With GPS built into just about everything, most folks don’t put much effort into land nav anymore. I’m not saying you have to get uber-geek about it, but you should be able to read a map and figure out simple things like azimuths, bearings, etc, etc. Someday you might need to leave someone a message (ideally it would be encoded) saying something like “12 U 300015.6 539714.70″ or the more cumbersome “48 41 43.07377 N 113 43 3.95584 W”. (Who is gonna be first to leave a comment telling me whats at that location?) Without at least a background in basic land nav (and perhaps a small map overlay), you’d have a hell of a time finding that on a map. More importantly, when you hide something somewhere out in the boonies…a cache, a body, a bunker…you wanna be able to tell people how to get there and nothing conveys precise locations like grid coordinates.
Be Expert with Map and Compass – This is the classic book on the subject and, really, it’s very good. It is also probably a bit overkill and intimidating for many people. No mistake, it’s an awesome book and one that should be right there in your library. I like the thoroughness of it, but it can be kind of daunting…it’s the War and Peace of land nav. However, you should have it because you can always learn just what you need at the moment and then come back later and learn more.

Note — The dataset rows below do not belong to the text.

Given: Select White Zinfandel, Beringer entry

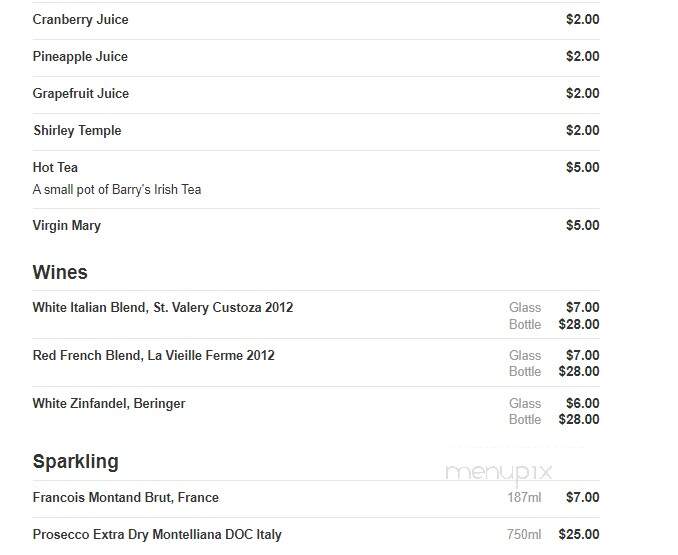Looking at the screenshot, I should (x=109, y=404).
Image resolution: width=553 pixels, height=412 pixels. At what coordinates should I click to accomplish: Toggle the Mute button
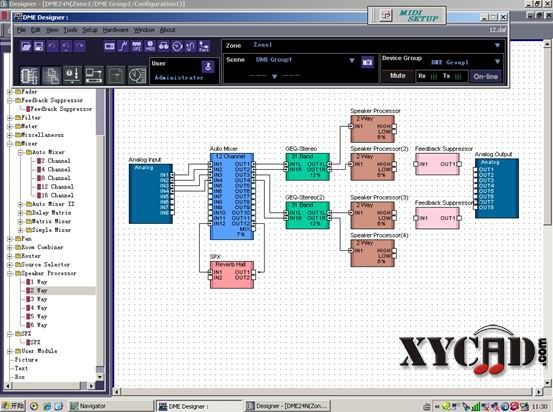397,76
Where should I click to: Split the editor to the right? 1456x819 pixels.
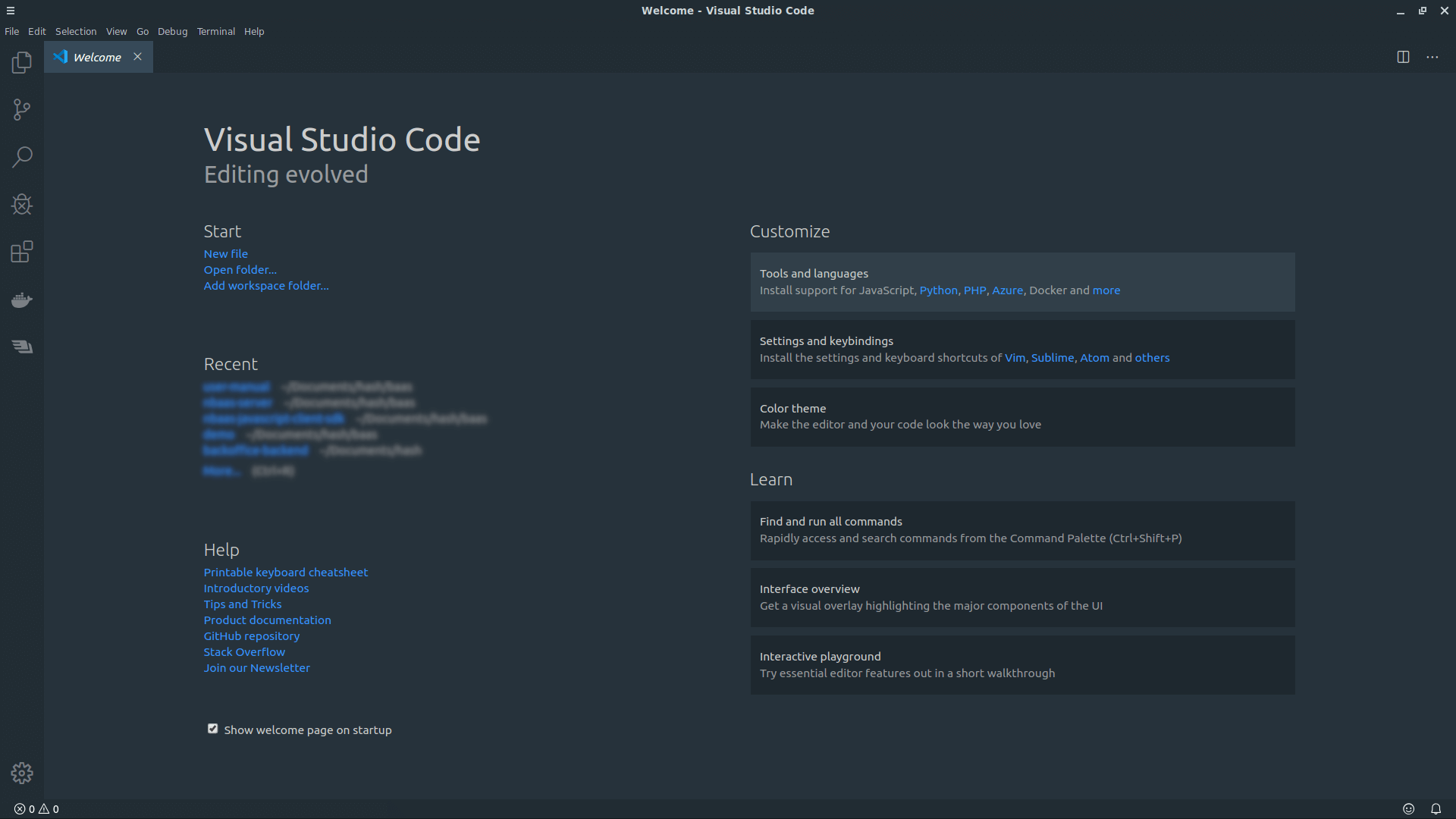pyautogui.click(x=1403, y=57)
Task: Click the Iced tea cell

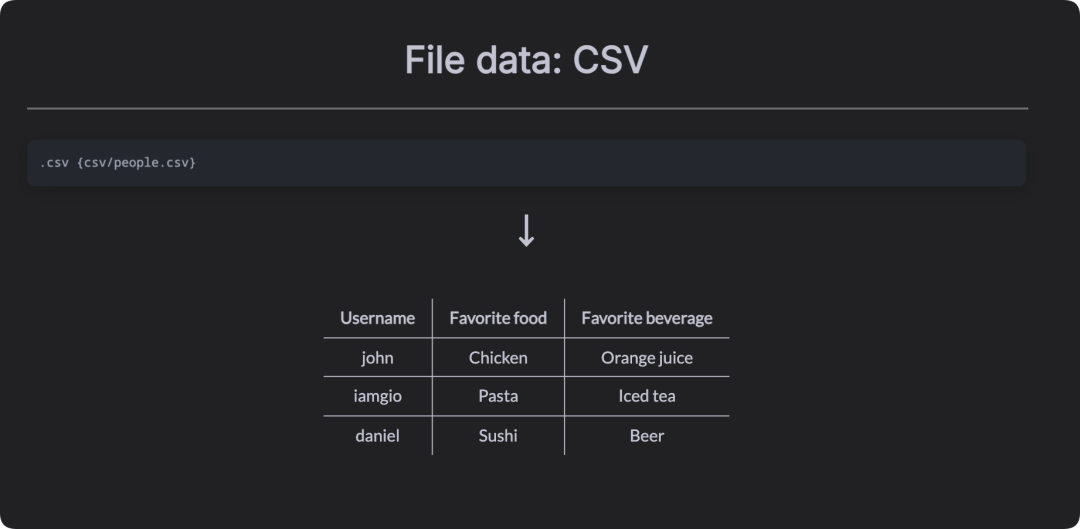Action: (x=647, y=396)
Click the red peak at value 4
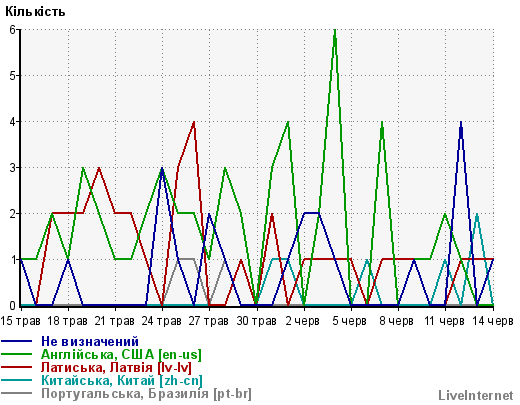 pyautogui.click(x=194, y=123)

Map Reading and Land Navigation: FM 3-25.26 – I don’t come across many military maps but it’s still good information to have. Much of the information is fairly dated, which means if you’re just planning on navigating with a simple magnetic compass and maybe a protractor, then this is a great book to have. I don’t know if there’s a more modern version that covers GPS systems, but still, this book is a good one to have as well.
Compass & Map Navigator – This is actually my favorite book, which is kinda odd since this book is sort of a ‘Fisher-Price’ version of the previous two. However, it is terrifically illustrated, concise, and explains things quite well.
Although these aren’t books, they sorta segue in there. There are plastic overlays for use with regular topo maps and UTM coordinates. This is the one I use: Improved Military UTM/MGRS Reader & Protractor “Super GTA”. These things are awesome. When using the UTM system it lets you locate positions on a map down to the meter, although I usually just go down to a 10m^2 level of detail. If you havent used the UTM system, it’s wonderfully simple and since it uses regular numbers instead of degrees, minutes, and seconds, it allows easier calculations. My favorite example is finding the distance between two points on a map – point A and point B. With UTM you find the difference between the two axes, slap on a little pythagorean theorem and – presto- theres your distance. Good luck doing that with longitude and lattitude.